◆ **Extrait du texte**:
Il y a 100 jours, la perspective d’un futur remaniement gouvernemental devait donner le cap du quinquennat et des quatre années à venir et permettre de forger une alliance ou une coalition pour dépasser la crise politique. En clair, donner les moyens à Macron de surmonter la difficulté liée au fait de ne pas posséder de majorité à l’Assemblée nationale. Loin de tout apaisement, le macronisme a finalement dû se confronter à une révolte des quartiers populaire bouleversant une nouvelle fois ses plans.

Dans ce cadre, le remaniement finalement annoncé ce jeudi apparaît comme un échec pour le pouvoir : toujours pas d’alliance ni de coalition à l’horizon avec LR, un remaniement transformé en ajustement technique contraint, sur fond de scandale touchant des figures comme Marlène Schiappa, du sursis pour Borne qui est carbonisée, tout ça après avoir dû annuler l’allocution du 14 juillet prévue pour rendre compte des avancées du gouvernement...

La macronie toujours dans l’impasse face à l’absence de majorité à l’Assemblée

L’apaisement n’ayant pas eu lieu, et toujours sans solution politique face à l’absence de majorité, Macron a dû composer avec les moyens du bord. Prétextant la stabilité, Macron a fait le choix d’un remaniement a minima, concernant seulement de quelques ministres. Parmi ceux-ci, aucune grosse surprise : Gabriel Attal remplace Pap Ndiaye à l’Education nationale, Aurélien Rousseau, ex-directeur de cabinet d’Elisabeth Borne, devient ministre de la Santé et remplace François Braun, la présidente du groupe parlementaire de la majorité Aurore Bergé devient ministre chargée des Solidarités, Marlène Schiappa quitte le gouvernement, tandis qu’Oliver Klein est remplacé par Patrice Vergriete en charge du logement pour ne citer que les plus importants.

◆ **Données fournies**:
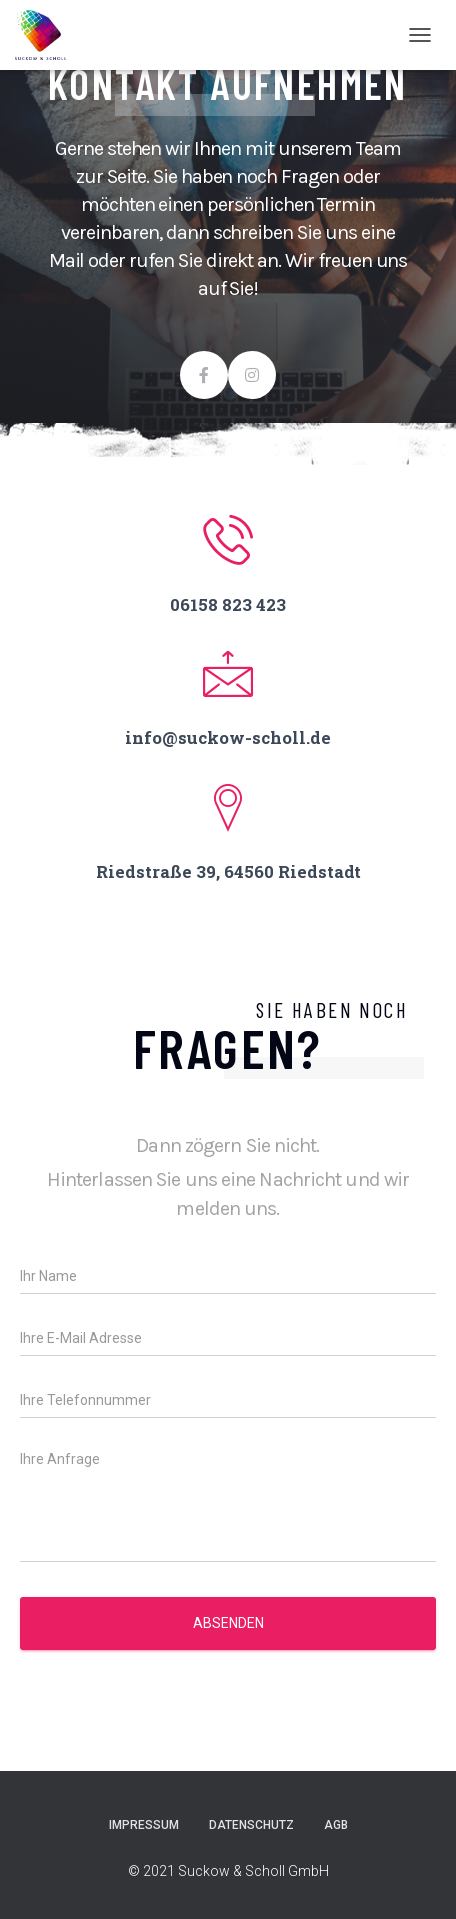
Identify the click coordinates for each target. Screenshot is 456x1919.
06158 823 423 (228, 604)
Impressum (144, 1825)
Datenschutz (251, 1825)
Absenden (228, 1623)
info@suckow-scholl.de (228, 737)
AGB (336, 1825)
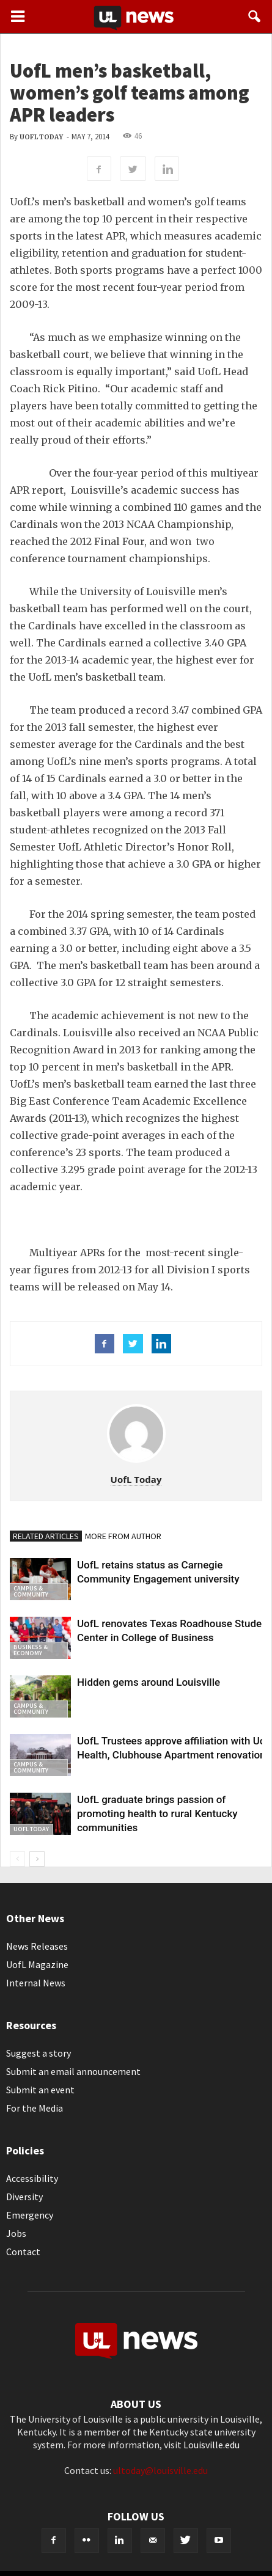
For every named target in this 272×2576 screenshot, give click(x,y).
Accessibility (32, 2178)
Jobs (16, 2233)
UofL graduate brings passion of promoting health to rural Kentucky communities (157, 1813)
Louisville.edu (211, 2445)
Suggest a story (38, 2053)
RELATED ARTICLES (46, 1536)
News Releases (37, 1946)
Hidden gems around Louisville (148, 1682)
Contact (23, 2251)
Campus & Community (30, 1591)
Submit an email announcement (73, 2071)
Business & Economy (30, 1650)
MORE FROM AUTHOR (123, 1536)
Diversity (24, 2196)
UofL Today (41, 137)
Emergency (29, 2215)
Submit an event (40, 2090)
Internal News (35, 1983)
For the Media (34, 2108)
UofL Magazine (37, 1964)
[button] (255, 16)
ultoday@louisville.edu (160, 2470)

◆ **Objectif poursuivi**: D'après l'extrait du texte sur le remaniement, qui remplace Pap Ndiaye à l'Éducation nationale ? Répondez en vous fondant uniquement sur l'extrait du texte.

◆ **Réponse attendue**: Gabriel Attal.